Rodent-Proofing Your Premises

Everyone strives for a Rodent-free home.

Rodent-proofing your home, apartment, farm or other buildings involves identifying and eliminating the conditions that make it possible for rats and mice to survive - mainly their food, water and harborage. Once you know the problem areas, follow the four major steps below to reduce or eliminate these conditions.

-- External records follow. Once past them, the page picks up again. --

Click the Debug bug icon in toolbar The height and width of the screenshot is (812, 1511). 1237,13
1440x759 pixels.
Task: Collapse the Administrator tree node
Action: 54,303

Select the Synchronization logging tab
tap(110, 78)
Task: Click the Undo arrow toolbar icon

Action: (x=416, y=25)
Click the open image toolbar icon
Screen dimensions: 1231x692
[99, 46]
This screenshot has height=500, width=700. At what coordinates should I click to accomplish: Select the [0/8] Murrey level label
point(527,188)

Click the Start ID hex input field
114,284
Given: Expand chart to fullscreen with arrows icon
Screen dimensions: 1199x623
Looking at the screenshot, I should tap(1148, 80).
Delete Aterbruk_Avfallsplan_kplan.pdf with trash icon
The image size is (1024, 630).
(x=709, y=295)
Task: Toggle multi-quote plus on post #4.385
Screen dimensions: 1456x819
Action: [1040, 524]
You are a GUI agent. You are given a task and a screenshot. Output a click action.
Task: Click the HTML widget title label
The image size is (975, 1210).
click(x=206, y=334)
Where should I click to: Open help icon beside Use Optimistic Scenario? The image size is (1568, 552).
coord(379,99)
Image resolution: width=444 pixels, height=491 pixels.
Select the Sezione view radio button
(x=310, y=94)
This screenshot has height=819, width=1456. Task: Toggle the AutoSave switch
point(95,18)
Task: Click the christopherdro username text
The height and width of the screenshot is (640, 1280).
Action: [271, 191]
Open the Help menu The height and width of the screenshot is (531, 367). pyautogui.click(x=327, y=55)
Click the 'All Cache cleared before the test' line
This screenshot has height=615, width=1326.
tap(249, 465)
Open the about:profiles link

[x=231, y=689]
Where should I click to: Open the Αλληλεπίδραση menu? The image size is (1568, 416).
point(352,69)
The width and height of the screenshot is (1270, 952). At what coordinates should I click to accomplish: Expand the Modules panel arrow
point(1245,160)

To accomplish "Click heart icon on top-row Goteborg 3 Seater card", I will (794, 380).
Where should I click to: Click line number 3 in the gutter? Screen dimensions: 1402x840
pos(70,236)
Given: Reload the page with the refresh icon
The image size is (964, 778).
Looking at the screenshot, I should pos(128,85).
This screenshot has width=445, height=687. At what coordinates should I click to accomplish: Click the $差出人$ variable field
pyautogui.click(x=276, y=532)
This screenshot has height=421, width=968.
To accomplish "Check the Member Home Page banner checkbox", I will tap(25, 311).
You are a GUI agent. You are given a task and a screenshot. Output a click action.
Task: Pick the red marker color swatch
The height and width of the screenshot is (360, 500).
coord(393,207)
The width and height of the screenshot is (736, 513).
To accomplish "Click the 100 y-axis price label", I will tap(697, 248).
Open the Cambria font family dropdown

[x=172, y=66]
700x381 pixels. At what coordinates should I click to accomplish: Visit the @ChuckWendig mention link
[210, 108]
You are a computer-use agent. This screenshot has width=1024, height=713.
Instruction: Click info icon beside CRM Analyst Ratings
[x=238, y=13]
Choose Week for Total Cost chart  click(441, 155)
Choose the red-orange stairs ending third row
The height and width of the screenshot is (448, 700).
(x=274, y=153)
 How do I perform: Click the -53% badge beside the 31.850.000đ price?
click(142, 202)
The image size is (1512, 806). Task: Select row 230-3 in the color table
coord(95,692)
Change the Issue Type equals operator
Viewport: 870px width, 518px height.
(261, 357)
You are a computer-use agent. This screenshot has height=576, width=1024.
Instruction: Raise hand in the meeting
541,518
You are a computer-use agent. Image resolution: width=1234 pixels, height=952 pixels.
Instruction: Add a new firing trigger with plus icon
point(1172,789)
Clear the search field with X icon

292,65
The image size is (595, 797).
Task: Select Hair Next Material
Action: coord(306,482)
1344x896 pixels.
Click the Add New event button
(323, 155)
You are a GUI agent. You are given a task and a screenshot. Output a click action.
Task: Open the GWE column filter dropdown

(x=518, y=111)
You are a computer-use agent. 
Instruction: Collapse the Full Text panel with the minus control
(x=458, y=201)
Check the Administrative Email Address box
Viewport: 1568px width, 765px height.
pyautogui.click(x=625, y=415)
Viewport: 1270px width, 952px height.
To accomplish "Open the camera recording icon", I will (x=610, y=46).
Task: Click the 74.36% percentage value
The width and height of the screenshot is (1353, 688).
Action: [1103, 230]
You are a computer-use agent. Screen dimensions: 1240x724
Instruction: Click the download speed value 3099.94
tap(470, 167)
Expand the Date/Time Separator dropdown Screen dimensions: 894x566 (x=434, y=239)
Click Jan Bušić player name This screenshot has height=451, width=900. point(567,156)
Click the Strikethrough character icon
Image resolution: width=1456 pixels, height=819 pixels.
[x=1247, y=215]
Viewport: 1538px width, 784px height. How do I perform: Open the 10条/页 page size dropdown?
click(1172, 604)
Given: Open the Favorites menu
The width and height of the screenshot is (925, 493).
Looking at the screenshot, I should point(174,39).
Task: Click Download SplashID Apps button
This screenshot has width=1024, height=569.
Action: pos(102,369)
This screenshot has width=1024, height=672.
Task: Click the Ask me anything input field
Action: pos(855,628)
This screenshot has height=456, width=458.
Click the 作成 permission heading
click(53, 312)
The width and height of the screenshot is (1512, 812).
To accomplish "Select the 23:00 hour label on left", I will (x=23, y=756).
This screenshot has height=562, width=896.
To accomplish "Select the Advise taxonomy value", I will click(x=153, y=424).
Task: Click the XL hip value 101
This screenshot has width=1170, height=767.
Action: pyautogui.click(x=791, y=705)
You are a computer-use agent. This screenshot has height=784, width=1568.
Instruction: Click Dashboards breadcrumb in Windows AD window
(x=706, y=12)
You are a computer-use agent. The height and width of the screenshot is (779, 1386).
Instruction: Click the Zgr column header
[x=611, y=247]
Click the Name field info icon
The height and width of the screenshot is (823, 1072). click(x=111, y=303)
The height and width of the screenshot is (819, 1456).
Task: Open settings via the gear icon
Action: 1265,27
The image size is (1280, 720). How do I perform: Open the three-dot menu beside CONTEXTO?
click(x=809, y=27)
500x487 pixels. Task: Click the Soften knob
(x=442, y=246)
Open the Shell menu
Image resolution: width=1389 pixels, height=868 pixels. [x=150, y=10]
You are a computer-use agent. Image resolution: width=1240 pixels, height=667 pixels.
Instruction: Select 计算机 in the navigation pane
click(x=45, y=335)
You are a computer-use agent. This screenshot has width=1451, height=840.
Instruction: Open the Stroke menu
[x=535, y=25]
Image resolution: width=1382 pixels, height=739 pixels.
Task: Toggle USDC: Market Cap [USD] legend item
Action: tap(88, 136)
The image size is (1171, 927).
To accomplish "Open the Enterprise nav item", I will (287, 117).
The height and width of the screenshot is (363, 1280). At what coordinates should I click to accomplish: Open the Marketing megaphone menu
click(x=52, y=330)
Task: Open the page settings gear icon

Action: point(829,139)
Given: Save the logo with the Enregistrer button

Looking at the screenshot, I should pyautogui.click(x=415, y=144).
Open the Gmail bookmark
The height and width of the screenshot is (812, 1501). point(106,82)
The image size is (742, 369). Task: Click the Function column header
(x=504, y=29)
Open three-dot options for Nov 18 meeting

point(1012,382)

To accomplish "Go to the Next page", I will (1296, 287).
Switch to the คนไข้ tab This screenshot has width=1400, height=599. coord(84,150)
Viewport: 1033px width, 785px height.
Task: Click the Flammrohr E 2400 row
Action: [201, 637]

Keeping Rodents Out of Your Home or Other Buildings

1. Remove Sources of Food & Water
Improving sanitation conditions is one of the best ways to prevent and to get rid of rodent problems. Rats and mice are opportunistic feeders that will eat any food discarded by humans. Eliminating their food and water is critical to controlling them.

Outdoors:
Pick up trash and discarded food.
Keep tightly sealed lids on garbage cans.
Store pet and bird food in sealed containers.
Get rid of standing water by filling holes or unlevel places in the yard where puddles might form or by eliminating standing water in buckets, pools, or other containers.

Indoors:
Clean up spilled food in cupboards and on floors.
Keep counters and food preparation areas clear of food at night.
Keep all food packages tightly sealed.


2. Get Rid of Rodent Habitats

Outdoors:
Remove clutter and debris.
Keep grass, shrubs, and other vegetation around your home trimmed.
Trim overhanging trees that cause shadowy areas where rodents feel protected.

Indoors:
Clear out boxes and other clutter in basements and storage areas.
Store materials off the floors on shelves, wherever possible.

3. Keep Rodents From Entering Cracks & Crevices 

Rats can fit through an opening about the size of a nickel. Mice can squeeze through an area smaller than a dime. Call Rodent Solutions to seal your home and prevent rodents from entering.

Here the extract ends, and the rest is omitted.